Exercise task: Reproduce the material beginning at the line that contains "In order to click on Free" and stopping after the line that contains "pyautogui.click(x=1852, y=1031)", replacing "Free Printable Calendar" with "Free Printable Planner" and leaving everything else unchanged.

┄┄┄┄┄┄┄┄┄┄┄┄┄┄┄┄┄┄┄┄

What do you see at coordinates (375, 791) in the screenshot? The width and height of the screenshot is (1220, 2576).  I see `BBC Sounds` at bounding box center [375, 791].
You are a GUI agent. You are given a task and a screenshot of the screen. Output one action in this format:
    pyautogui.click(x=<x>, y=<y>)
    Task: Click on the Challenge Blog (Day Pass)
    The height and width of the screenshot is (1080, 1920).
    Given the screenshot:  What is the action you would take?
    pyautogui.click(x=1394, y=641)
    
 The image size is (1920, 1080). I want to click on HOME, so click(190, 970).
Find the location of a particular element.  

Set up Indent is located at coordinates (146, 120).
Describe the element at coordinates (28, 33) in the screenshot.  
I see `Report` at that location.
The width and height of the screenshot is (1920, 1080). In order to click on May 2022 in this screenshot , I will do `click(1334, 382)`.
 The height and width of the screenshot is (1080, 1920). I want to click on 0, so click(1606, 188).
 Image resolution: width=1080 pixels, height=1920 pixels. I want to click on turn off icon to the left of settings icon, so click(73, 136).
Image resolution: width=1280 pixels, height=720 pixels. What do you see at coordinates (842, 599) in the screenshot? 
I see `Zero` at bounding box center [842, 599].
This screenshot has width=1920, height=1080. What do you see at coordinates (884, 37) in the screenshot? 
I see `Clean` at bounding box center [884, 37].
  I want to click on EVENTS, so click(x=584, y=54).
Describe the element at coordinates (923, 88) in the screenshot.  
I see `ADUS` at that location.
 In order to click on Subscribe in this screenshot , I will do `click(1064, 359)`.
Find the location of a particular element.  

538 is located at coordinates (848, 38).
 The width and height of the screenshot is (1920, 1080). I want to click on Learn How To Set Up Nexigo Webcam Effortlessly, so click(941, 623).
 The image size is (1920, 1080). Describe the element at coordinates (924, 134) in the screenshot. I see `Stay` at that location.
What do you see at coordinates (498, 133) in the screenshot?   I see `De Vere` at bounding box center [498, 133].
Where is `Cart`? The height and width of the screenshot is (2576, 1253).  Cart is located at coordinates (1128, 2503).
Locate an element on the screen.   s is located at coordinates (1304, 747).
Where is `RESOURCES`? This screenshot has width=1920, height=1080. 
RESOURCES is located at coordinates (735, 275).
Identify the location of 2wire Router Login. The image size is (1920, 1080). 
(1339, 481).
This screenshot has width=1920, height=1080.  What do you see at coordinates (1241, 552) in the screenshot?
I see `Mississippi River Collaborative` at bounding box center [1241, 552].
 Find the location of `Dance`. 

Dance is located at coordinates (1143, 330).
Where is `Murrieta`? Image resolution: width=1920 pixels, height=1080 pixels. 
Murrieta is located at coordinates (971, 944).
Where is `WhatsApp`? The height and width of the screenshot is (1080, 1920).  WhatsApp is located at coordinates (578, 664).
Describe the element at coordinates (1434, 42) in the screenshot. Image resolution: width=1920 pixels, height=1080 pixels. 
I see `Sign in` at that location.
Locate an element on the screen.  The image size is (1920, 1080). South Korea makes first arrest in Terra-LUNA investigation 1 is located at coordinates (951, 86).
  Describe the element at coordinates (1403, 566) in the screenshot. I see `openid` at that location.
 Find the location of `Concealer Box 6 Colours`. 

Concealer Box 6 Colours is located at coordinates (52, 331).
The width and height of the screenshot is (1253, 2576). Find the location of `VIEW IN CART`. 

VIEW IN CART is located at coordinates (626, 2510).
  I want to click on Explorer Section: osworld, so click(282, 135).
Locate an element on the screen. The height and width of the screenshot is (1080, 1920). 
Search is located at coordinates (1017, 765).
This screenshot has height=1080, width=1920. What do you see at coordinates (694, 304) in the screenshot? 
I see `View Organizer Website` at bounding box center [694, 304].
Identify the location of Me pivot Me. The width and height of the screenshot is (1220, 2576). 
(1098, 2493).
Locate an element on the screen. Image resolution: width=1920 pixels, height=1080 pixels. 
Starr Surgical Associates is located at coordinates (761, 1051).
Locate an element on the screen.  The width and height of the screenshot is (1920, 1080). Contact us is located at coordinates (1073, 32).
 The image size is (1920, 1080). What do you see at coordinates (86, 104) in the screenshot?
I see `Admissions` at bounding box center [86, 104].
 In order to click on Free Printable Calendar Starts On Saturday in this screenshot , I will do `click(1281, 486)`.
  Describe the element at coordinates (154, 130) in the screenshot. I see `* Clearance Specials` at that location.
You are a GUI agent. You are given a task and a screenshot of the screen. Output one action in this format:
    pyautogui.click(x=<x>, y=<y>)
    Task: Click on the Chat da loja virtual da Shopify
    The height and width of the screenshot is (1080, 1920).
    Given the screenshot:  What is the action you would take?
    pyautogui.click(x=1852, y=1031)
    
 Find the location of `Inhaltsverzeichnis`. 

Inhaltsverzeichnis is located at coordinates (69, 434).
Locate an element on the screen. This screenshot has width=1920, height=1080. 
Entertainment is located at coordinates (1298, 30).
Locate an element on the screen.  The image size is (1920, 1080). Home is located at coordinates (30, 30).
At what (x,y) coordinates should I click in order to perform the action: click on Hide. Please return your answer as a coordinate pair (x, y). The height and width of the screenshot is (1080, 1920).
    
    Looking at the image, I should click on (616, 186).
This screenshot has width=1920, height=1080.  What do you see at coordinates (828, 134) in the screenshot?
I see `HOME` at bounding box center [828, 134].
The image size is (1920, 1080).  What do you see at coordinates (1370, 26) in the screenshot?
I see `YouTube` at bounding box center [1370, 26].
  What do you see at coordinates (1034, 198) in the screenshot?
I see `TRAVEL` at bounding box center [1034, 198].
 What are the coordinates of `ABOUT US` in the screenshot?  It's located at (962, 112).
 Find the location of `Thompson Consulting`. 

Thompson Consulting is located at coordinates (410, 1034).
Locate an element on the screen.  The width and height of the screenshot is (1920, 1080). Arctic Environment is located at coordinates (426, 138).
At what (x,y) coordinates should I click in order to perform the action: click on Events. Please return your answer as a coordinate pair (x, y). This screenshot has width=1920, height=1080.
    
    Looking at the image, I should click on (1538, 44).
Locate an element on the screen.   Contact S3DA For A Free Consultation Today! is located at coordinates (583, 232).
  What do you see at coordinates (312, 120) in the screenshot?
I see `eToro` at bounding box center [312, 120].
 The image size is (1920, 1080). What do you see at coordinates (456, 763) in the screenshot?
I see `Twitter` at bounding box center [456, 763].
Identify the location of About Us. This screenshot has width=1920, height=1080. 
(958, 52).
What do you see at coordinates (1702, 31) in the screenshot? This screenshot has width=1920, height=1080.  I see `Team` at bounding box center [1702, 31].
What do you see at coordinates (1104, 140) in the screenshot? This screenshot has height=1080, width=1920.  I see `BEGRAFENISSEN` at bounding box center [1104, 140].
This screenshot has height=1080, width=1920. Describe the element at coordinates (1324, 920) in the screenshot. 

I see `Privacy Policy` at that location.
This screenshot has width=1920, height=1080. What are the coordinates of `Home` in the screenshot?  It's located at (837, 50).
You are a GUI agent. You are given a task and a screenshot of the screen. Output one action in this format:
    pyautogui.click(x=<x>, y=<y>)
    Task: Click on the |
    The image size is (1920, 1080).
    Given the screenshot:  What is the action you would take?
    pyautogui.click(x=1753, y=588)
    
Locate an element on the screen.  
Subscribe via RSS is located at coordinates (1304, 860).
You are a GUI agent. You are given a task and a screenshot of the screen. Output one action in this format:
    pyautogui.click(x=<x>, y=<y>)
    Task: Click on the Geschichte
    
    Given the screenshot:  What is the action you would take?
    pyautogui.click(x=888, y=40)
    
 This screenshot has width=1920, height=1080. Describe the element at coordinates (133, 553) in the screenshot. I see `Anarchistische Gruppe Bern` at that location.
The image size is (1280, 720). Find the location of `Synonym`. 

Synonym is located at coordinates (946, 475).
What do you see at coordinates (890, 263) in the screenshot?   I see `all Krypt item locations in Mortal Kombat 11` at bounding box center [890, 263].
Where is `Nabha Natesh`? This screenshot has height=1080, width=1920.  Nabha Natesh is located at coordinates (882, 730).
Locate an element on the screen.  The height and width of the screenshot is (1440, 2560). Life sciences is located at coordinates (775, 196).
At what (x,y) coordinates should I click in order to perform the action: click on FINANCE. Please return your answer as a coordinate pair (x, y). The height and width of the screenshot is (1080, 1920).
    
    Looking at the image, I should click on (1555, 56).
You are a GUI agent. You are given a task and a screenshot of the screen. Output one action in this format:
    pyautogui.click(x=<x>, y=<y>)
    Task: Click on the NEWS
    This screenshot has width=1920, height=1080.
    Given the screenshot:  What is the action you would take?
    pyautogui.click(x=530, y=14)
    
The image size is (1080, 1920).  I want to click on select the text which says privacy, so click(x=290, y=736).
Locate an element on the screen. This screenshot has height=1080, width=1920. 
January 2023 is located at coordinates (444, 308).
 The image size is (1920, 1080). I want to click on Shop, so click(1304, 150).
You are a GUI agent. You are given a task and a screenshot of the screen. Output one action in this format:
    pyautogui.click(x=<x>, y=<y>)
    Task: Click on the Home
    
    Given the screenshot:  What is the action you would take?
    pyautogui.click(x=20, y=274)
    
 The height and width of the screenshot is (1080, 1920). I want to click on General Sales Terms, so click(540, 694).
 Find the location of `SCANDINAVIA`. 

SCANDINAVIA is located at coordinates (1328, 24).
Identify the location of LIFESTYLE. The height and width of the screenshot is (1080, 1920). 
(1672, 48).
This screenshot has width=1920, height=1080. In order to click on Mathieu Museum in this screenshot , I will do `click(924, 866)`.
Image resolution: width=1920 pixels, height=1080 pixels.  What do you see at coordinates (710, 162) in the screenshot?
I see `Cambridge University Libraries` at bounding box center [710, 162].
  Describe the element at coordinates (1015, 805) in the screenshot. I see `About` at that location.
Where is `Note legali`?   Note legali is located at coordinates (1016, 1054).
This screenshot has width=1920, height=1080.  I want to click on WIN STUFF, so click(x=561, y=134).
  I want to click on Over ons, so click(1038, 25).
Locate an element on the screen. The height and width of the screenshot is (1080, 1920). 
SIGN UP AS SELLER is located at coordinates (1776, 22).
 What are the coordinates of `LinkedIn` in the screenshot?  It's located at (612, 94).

┄┄┄┄┄┄┄┄┄┄┄┄┄┄┄┄┄┄┄┄

Expected answer:
 In order to click on Free Printable Planner Starts On Saturday in this screenshot , I will do `click(1281, 486)`.
  Describe the element at coordinates (154, 130) in the screenshot. I see `* Clearance Specials` at that location.
You are a GUI agent. You are given a task and a screenshot of the screen. Output one action in this format:
    pyautogui.click(x=<x>, y=<y>)
    Task: Click on the Chat da loja virtual da Shopify
    The height and width of the screenshot is (1080, 1920).
    Given the screenshot:  What is the action you would take?
    pyautogui.click(x=1852, y=1031)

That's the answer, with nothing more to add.